Sonntag, 06.12.2020, 11:06 Uhr
Krisenstab tagt digital im Kreishaus: Betroffene Branchen begrüßen Wirtschaftshilfen
Haben sich mit Vertretern der Kommunen und Wirtschaft beraten: (v.l.) Dezernent Detlef Schütt und Landrat Dr. Christian Schulze Pellengahr. Foto: az

Auch der Einzelhandel bleibt stark von der Corona-Pandemie betroffen. Je nach Lage sind durchschnittliche Umsatzrückgänge zwischen 30 Prozent und mehr als 50 Prozent zu verzeichnen. Im Krisenstab stellte Dr. Fritz Jaeckel, Hauptgeschäftsführer der Industrie- und Handelskammer (IHK) Nord Westfalen, die Kampagne „Das Gute findet Innenstadt“ vor. Mit dieser Aktion soll im gesamten Münsterland dafür geworben werden, die Weihnachtseinkäufe trotz oder gerade wegen der schwierigen Lage vor Ort zu tätigen und den örtlichen Handel zu unterstützen. „Diese Kampagne kommt zur richtigen Zeit. Gerne wollen wir ihr in unserem Kreis den notwendigen Rückenwind geben“, sagt Schulze Pellengahr die Unterstützung des Kreises sowie der Städte und Gemeinden zu. Ergänzt wird die Kampagne durch die Internetplattform www.regional-nicht-egal.de, auf der der Münsterland e. V. eine Übersicht über die vielfältigen Initiativen und Aktionen zur Stützung der Wirtschaft in der Region gibt.

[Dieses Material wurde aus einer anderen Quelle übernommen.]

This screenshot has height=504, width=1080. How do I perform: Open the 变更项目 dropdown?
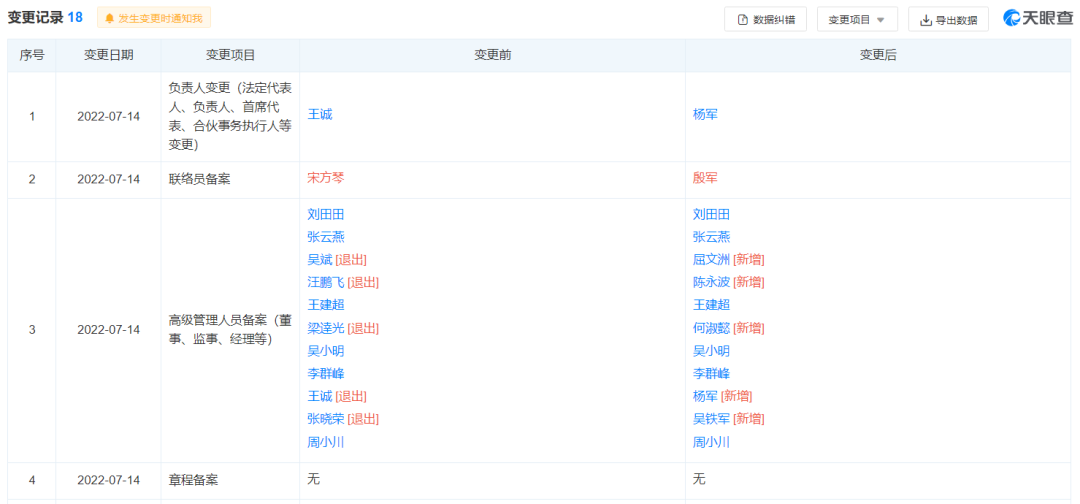pos(856,19)
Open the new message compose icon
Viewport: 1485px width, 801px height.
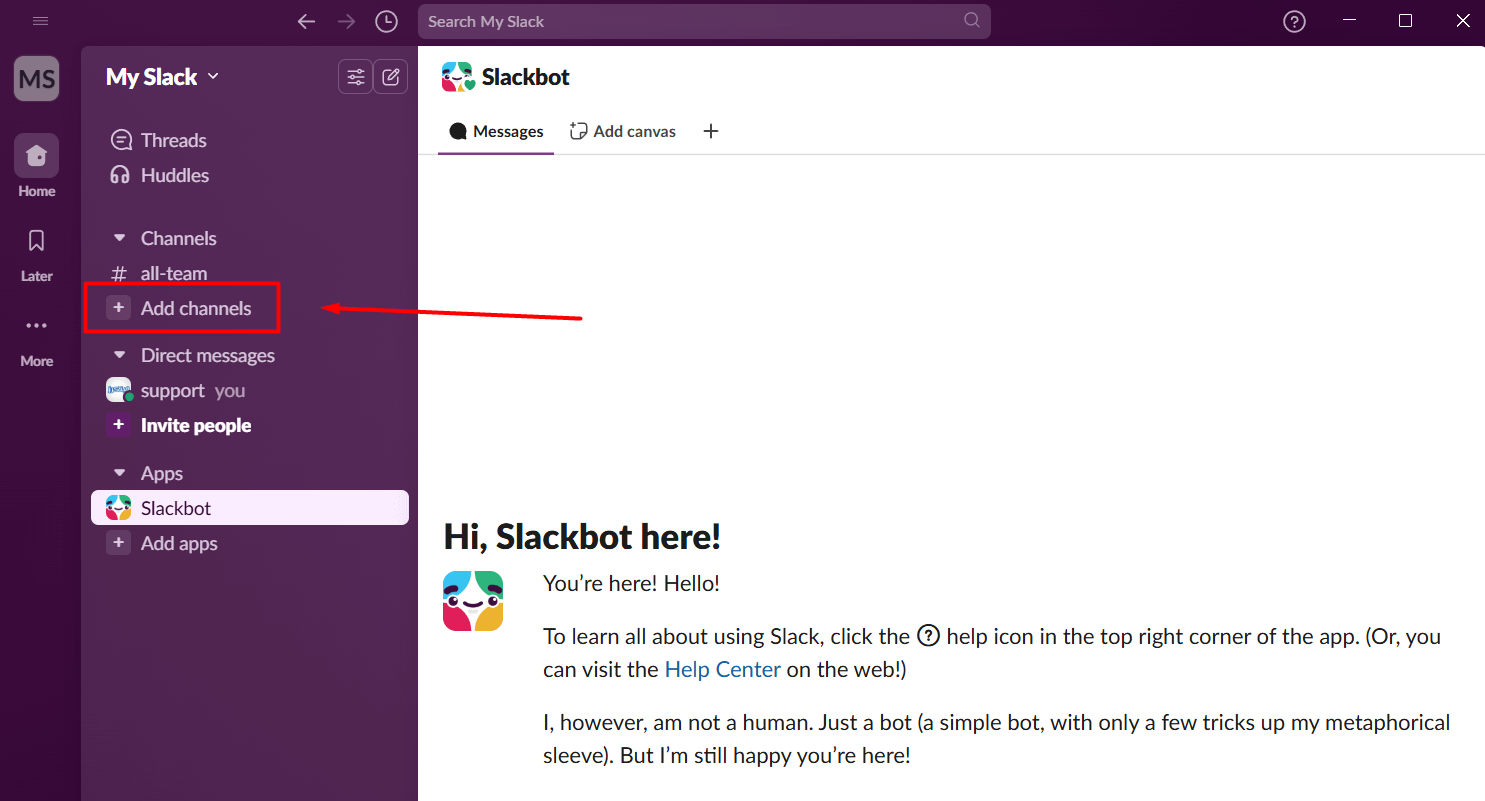click(390, 76)
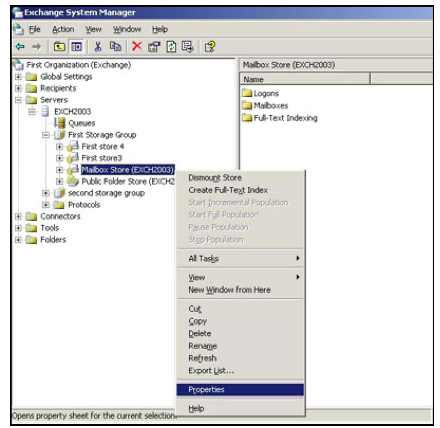Click the Back arrow toolbar icon

(20, 47)
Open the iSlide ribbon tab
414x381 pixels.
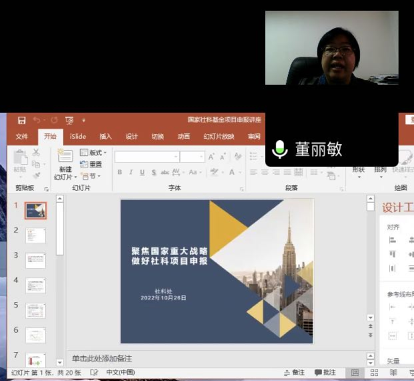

Einen besonderen Schwerpunkt der Beratungen im Krisenstab bildete die Lage auf dem Ausbildungsmarkt. Zwar sind laut Pressemitteilung des Kreises auch hier die Zahlen der Ausbildungsverträge rückläufig, mit -9,8 Prozent bei den kaufmännischen- und industriellen Berufen sowie -7 Prozent im Handwerk jedoch deutlich geringer als im Münsterland-Durchschnitt. Der Landrat appelliert an die Unternehmen, auch jetzt Praktikumsplätze zur Verfügung zu stellen. Ebenso begrüßt er die Planungen der IHK, Anfang 2021 eine digitale Ausbildungsmesse durchzuführen, um Jugendliche und Betriebe trotz Corona zusammenzubringen, sowie das Informationsangebot des „Aus(bildungs)checkers“ des Münsterland e. V., das sich speziell an Eltern richtet.